Ketika pemerintah mengumumkan rencana untuk menaikkan tarif Pajak Pertambahan Nilai (PPN) menjadi 12%, banyak yang terkejut. Kebijakan ini dipandang sebagai langkah strategis untuk meningkatkan pendapatan negara, terutama dalam mendanai program-program pembangunan. Tapi, apakah ini langkah bijak? Bagi kelas menengah, yang menjadi tulang punggung perekonomian Indonesia, kebijakan ini bisa menjadi mimpi buruk. Mari kita kupas lebih dalam dampaknya, kenapa ini bisa jadi masalah besar, dan apa yang sebenarnya bisa dilakukan untuk memperbaiki keadaan.
Siapa yang Paling Terdampak?
Pajak Pertambahan Nilai (PPN) adalah pajak yang dibebankan pada konsumsi barang dan jasa. Setiap kali seseorang membeli sesuatu, mereka membayar pajak. Kenaikan tarif PPN dari 10% menjadi 12% mungkin terlihat kecil di atas kertas, tetapi dampaknya besar pada pengeluaran sehari-hari.
Bayangkan, harga barang kebutuhan pokok seperti beras, minyak goreng, atau susu naik karena penyesuaian pajak. Jika sebelumnya seseorang menghabiskan Rp1 juta untuk belanja bulanan, kenaikan tarif ini bisa membuat mereka mengeluarkan hingga Rp1,2 juta untuk kebutuhan yang sama. Untuk keluarga dengan pendapatan pas-pasan, selisih ini sangat signifikan. Menurut data Badan Pusat Statistik (BPS), mayoritas rumah tangga Indonesia mengalokasikan lebih dari 60% pendapatan mereka untuk kebutuhan pokok. Dengan kenaikan ini, daya beli kelas menengah yang sudah terbatas bisa semakin tergerus.
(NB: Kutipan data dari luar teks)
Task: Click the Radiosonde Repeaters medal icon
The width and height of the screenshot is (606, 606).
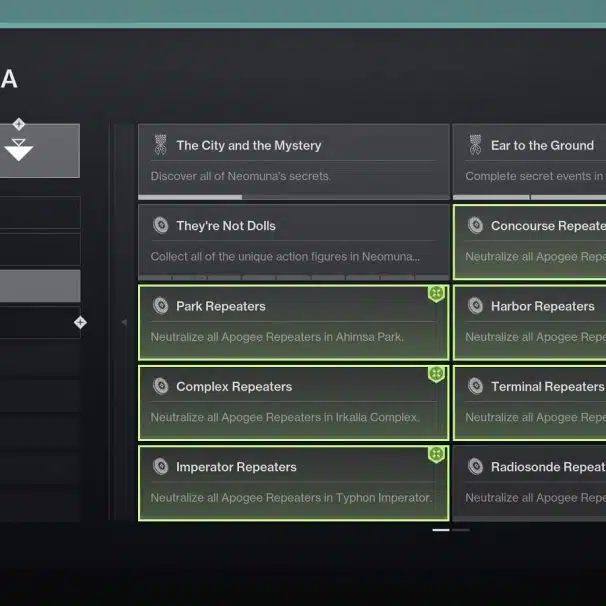Action: pos(475,467)

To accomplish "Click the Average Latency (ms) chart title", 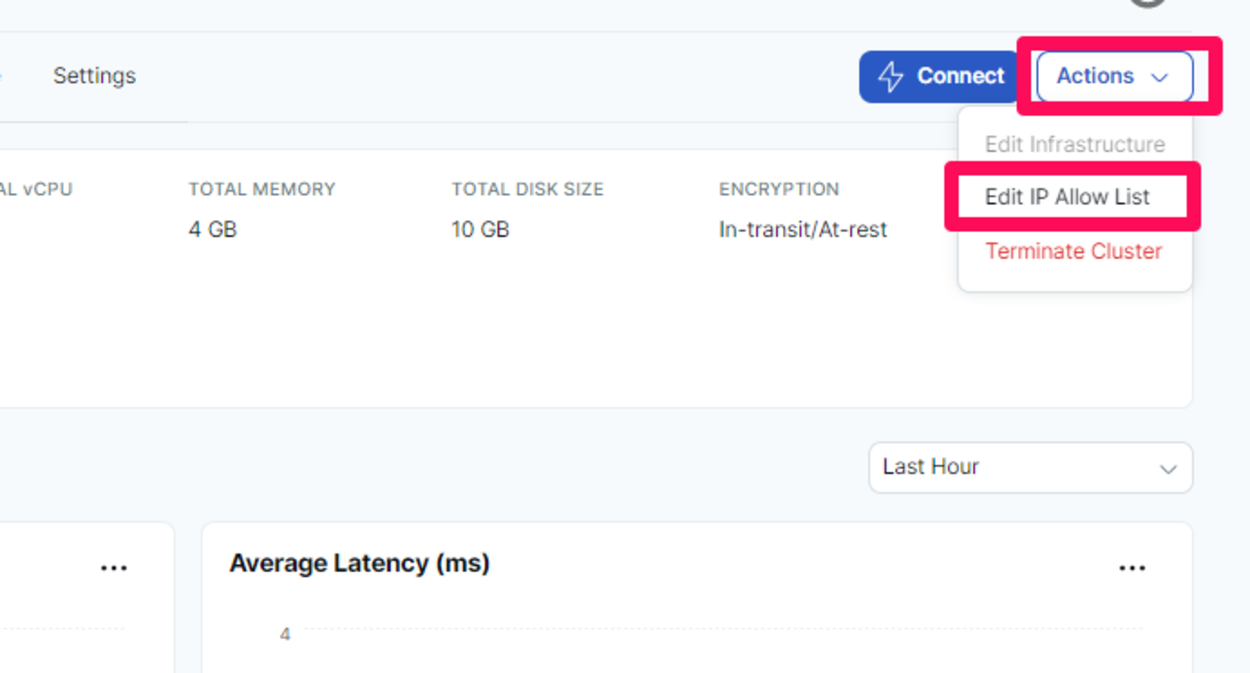I will 359,564.
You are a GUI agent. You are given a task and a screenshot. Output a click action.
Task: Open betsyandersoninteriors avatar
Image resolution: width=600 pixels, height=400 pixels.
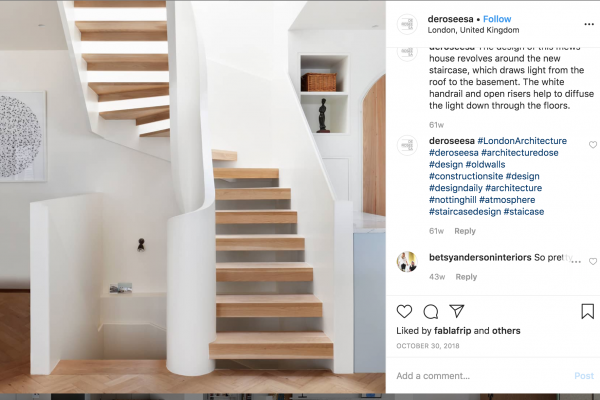407,262
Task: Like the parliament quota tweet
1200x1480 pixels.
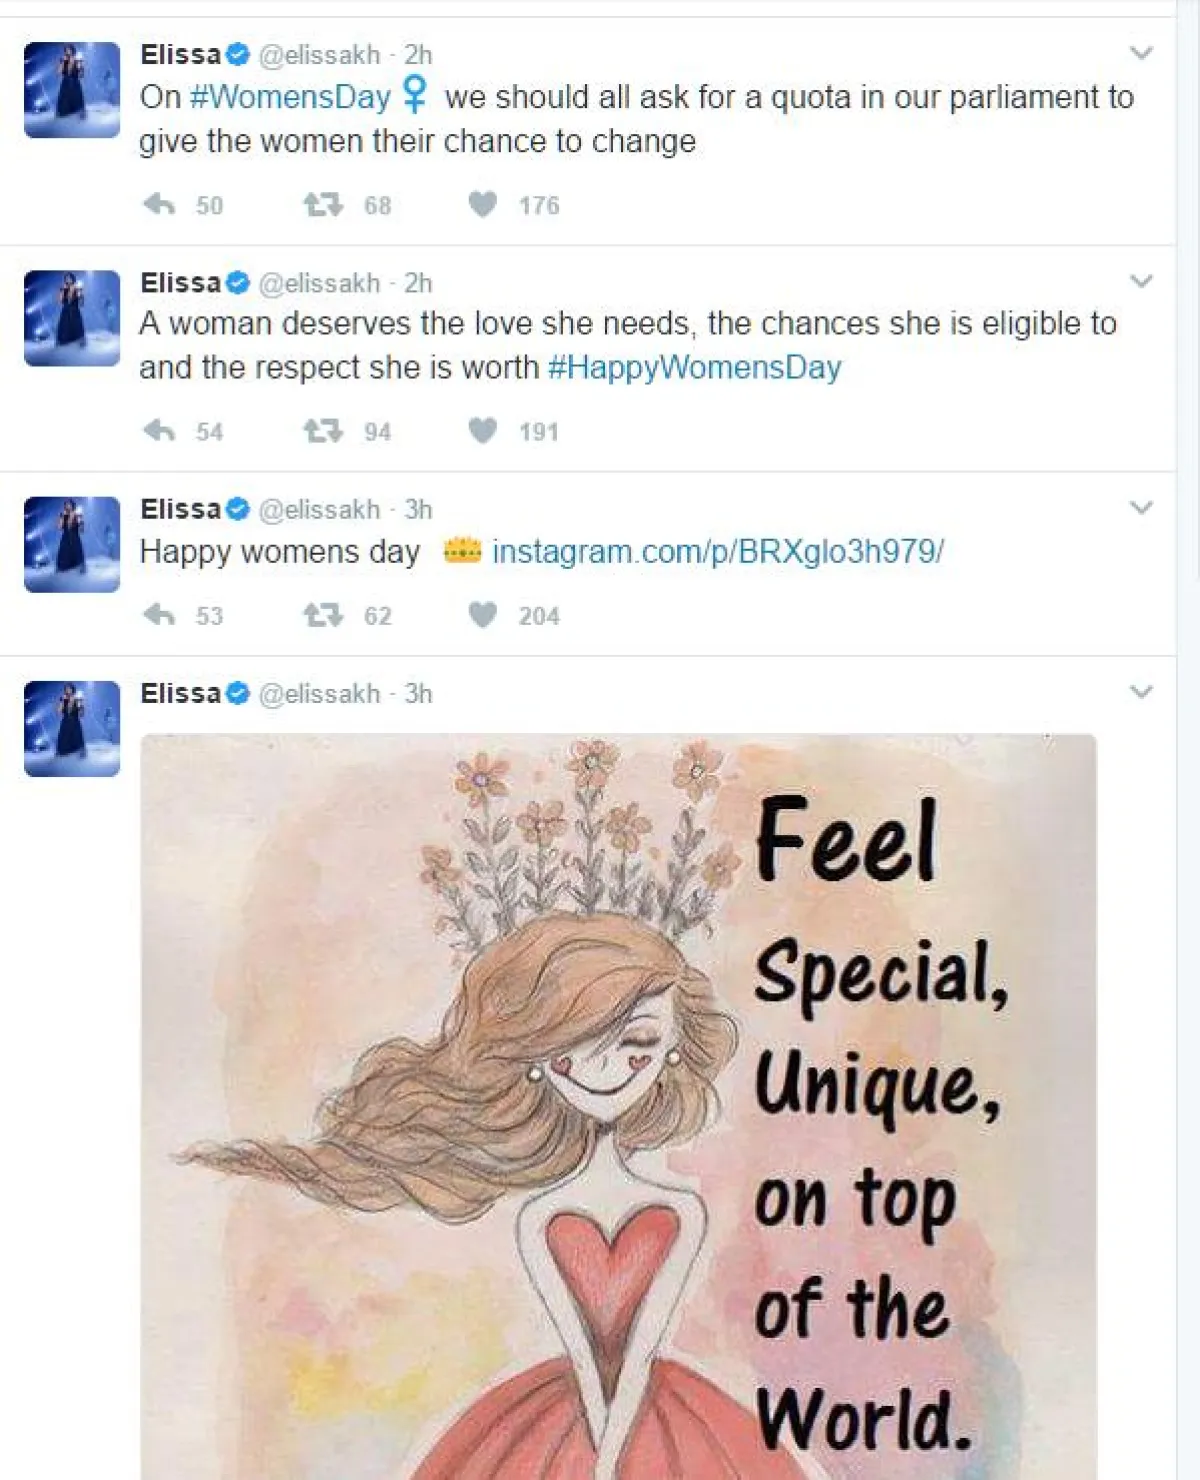Action: click(483, 205)
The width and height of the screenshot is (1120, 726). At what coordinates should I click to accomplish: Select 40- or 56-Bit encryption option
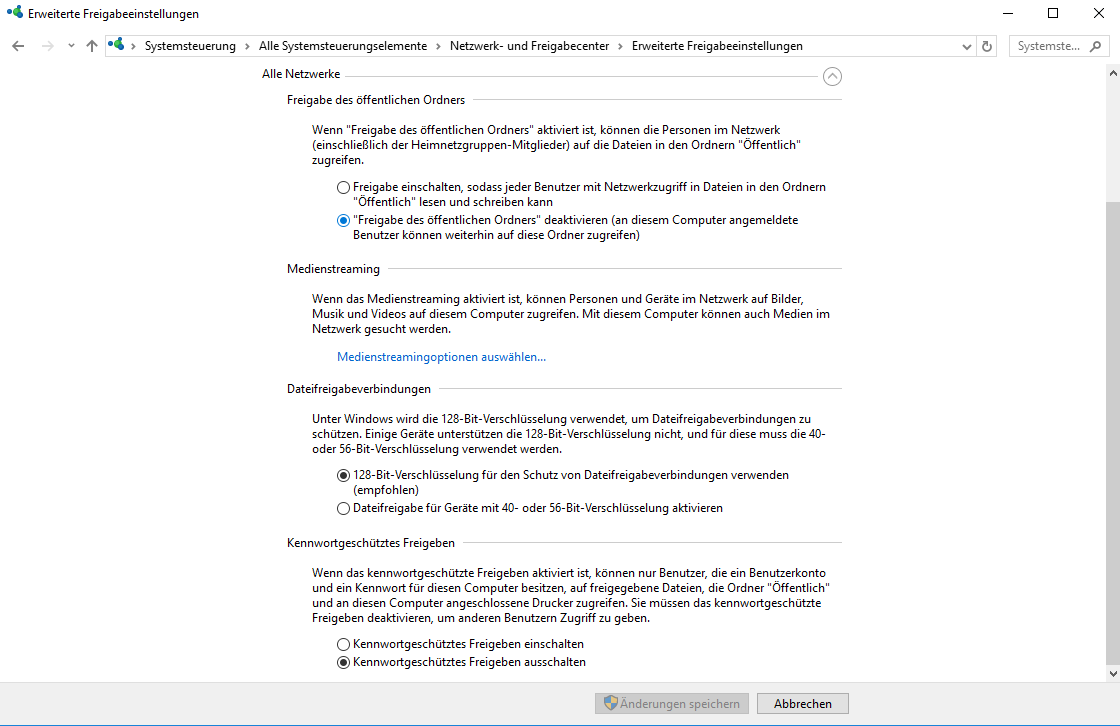click(x=344, y=508)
Efek Domino pada Harga Barang dan Jasa
Bukan hanya konsumsi rumah tangga yang terdampak. Kenaikan tarif PPN juga akan memengaruhi biaya produksi barang dan jasa. Pelaku usaha, terutama di sektor UMKM, terpaksa menaikkan harga jual untuk menutupi kenaikan biaya produksi. Ini bisa menciptakan lingkaran setan: harga naik, daya beli turun, dan omzet pelaku usaha menurun.
Contohnya, sebuah warung makan sederhana yang sehari-hari mengandalkan pembeli dari kalangan pekerja kantoran. Dengan harga bahan baku yang lebih mahal, mereka harus menaikkan harga menu. Akibatnya, pelanggan yang biasanya membeli makan siang di sana mungkin berpikir dua kali. Pada skala yang lebih besar, efek ini bisa memperlambat laju ekonomi secara keseluruhan.